My heart dropped into the pit of my stomach when I heard this. The scholarship committee chair said my son seemed disinterested and displayed poor phone etiquette when she called him to schedule a time for his interview.
Further discussion revealed that, while he hadn’t exactly been rude to her, he had been a bit abrupt, had not communicated well, and had failed to express his appreciation for the opportunity to interview. Basically, he spoke to her like he speaks to his friends, and that won’t cut it in an adult environment, especially when you’re asking someone to invest thousands of dollars in your education.
Like many parents, I took it for granted that my son, at eighteen, understood how to converse with an adult business contact over the phone. In hindsight I realize how silly that was.

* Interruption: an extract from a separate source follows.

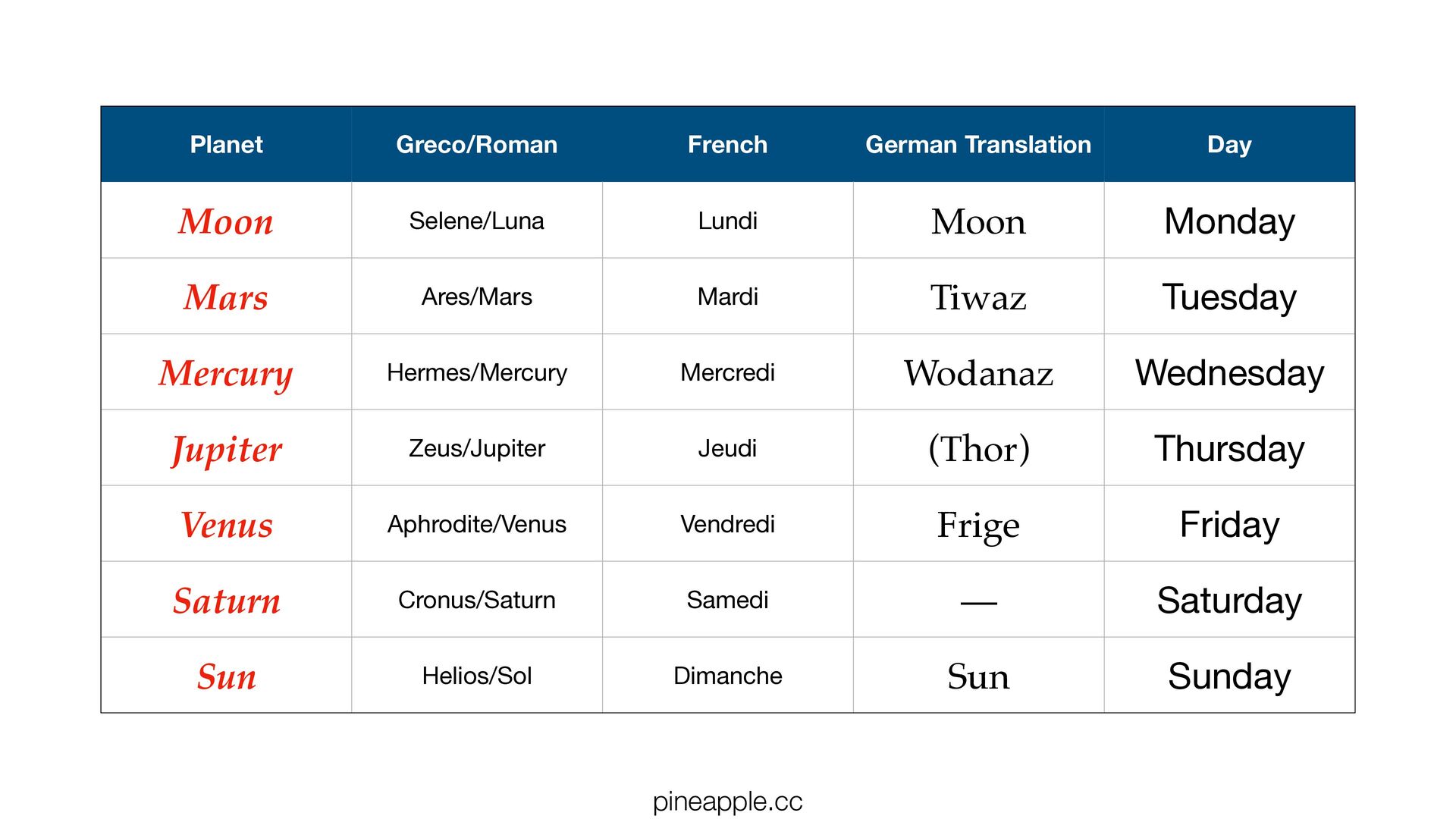Click the Wodanaz translation cell
1456x819 pixels.
point(978,373)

I knew that he did care about the scholarship, and wanted to make a good impression, so I sat him down and explained why he’d made such a poor impression on the chairwoman, and how he could do better next time.
When the chairwoman called my son, he was standing in the midst of the after school throng with students talking loudly and racing by him to catch buses. The interview was going to be in another city, so he couldn’t give her a firm time without some thought and planning.
This was how he explained his vague response. But I pointed out to him that he didn’t need to leave her hanging.
Even in situations where you can’t answer a person’s question right away, you can still be informative. Let her know that you need to call her back, and why. Commit to a specific time frame for returning her call – for instance by 5 pm the next day. Confirm that you have correct contact information for her. All these things show her that you’re organized and interested.
Effective adult communication is not just about exchanging facts. It’s also about sharing your interest and intent with the other party. The words you choose and the tone of your voice both convey information.
My son and I talked about ways he could let the scholarship committee know that he appreciated the opportunity to interview and was excited to be considered. Obviously, he needed to thank them. Even in a brief phone call, you can say “Thank you for calling” or “I appreciate your time.” And it’s o.k. to let a little pride and enthusiasm show in your voice when you’re talking. Just remember to keep it natural.
Displaying Good Manners
Kids don’t have to be stiffly formal when speaking to adults, but they should display a rudimentary understanding of the social norms. This includes things like: answering the phone with a friendly tone and a conventional “Hello”; not interrupting when the other person is speaking; not answering other incoming calls; and giving the caller his full attention.
Also, it’s important that kids know how to wrap up a call properly before disconnecting. A brief summary of your next steps (i.e. “I’ll give you a call tomorrow”) and a simple “good bye” should do the trick. This is also a great time to thank the caller for her time and assistance.
Neutralizing Your Answering Machine Message
During my chat with the scholarship chair, she told me the story of a girl who lost her shot at the scholarship because she had such an offensive message on her answering machine. The message included a lot of profanity and insults to potential callers. Her friends may have thought it was hilarious, but the chair refused to leave a message.
Once a student starts sending out applications for college admissions and scholarships, he needs to make sure his answering machine message reflects the way he wants to be perceived by those groups when they come calling. A good rule of thumb is to keep it upbeat and inviting.